Parmi les facteurs responsables de cette progression de la « judéophobie », dans le monde, le rapport pointe certains États et certaines organisations liées à l'ONU, comme l'Iran, le Vénézuéla et la Syrie qui y tiennent une place de choix. D'autres pays sont également cités comme le Belarus, l'Arabie Saoudite ou l'Égypte dont le régime permet et encourage les publications antisémites. Le rapport américain pousse plus loin la stigmatisation de certains États qui feraient preuve d’une complaisance avec la « judéophobie » : plus d'articles et publications « de type antisémite » apparaissent dans des pays comme la Pologne, la France, la Russie, l'Argentine, l'Australie, la Grande-Bretagne ou le Canada. « En Russie, dans cette Russie où les agressions xénophobes, racistes et ethniques sont largement répandues, et où leur nombre ne cesse de croître, des étrangers et des ressortissants du Caucase du Nord sont la cible privilégiée des skinheads, et dans d'autres pays où la xénophobie est largement répandue, comme dans plusieurs pays d'Europe centrale et orientale, l'antisémitisme reste un problème majeur », dénonce le rapport ».
Le rapport souligne que des ONG liées au domaine des « Droits de la personne » émettent de manière continue des « condamnation virulentes et souvent exagérées envers Israël, sans commune mesure avec d'autres pays bien plus condamnables, mais du fait de la nature et des objectifs de ces organisations, elles échappent à la critique et à la vérification du bien-fondé de leurs assertions ».
Ce qu’entend mettre en relief le rapport du Département d’État américain est le fait que les conséquences de ces « critiques itératives sur Israël » tendent à accroître l’opinion généralisée que l'État juif est une source majeure d' « abus contre les droits des autres ». L’origine plus contemporaine de ces actes antijuifs est surtout liée en grande partie à la politique menée par Israël. La faiblesse qui découle de ces tendances est que les différentes organisations des Nations unies ne prêteraient « pas assez attention à des régimes qui sont manifestement coupables de graves violations ».
Le Cambodge n’apprécie pas l’évaluation du Département américain et rejette les conclusions qui portent sur droits de l'Homme car, selon lui, le rapport est en contradiction totale avec les situations réelles dans le pays. Le ministre cambodgien des Affaires étrangères, dans un communiqué, reconnaît que « la situation des droits de l'homme au Cambodge n'est pas parfaite. Mais y a-t-il vraiment une situation parfaite dans d'autres parties du monde ? », s'est interrogé le ministère ajoutant que le rapport américain repose en grande partie sur les points de vues de certaines ONG et qu'il est publié en même temps que les élections générales du pays.

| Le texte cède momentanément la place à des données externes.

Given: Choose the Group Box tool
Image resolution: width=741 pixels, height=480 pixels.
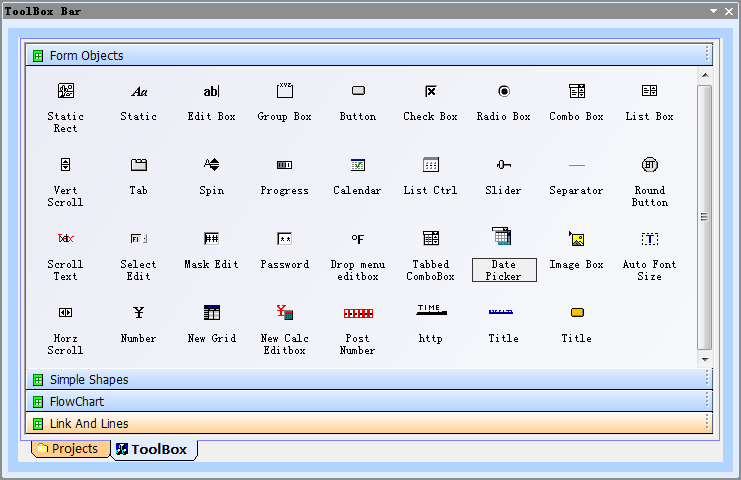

Moscou a également rejeté le rapport le qualifiant d'accusation sans aucun fondement et de démonstration de deux poids deux mesures. Le ministère russe des Affaires étrangères a indiqué, dans un communiqué, que de nombreux passages du rapport étaient des copies de précédents rapports. « On a l'impression que le Département d'État a simplement collecté des faits pour soutenir les conclusions formulées en avance ». Alexandre Brod, directeur du bureau moscovite des droits de l'homme, considère, comme le rapporte Ria Novosti, que l'antisémitisme ne constitue plus l'une des principales manifestations d'intolérance ethnique en Russie. Les radicaux nationalistes concentrent le gros de leur activité sur les personnes d'origine caucasienne, centrasiatique et africaines. Les étudiants étrangers sont souvent la cible d'agressions. Ce sont les journaux radicaux, qui sont plus de cent dans toute la Russie, et sept maisons d'édition, qui constituent les principaux relais du message à caractère antisémite.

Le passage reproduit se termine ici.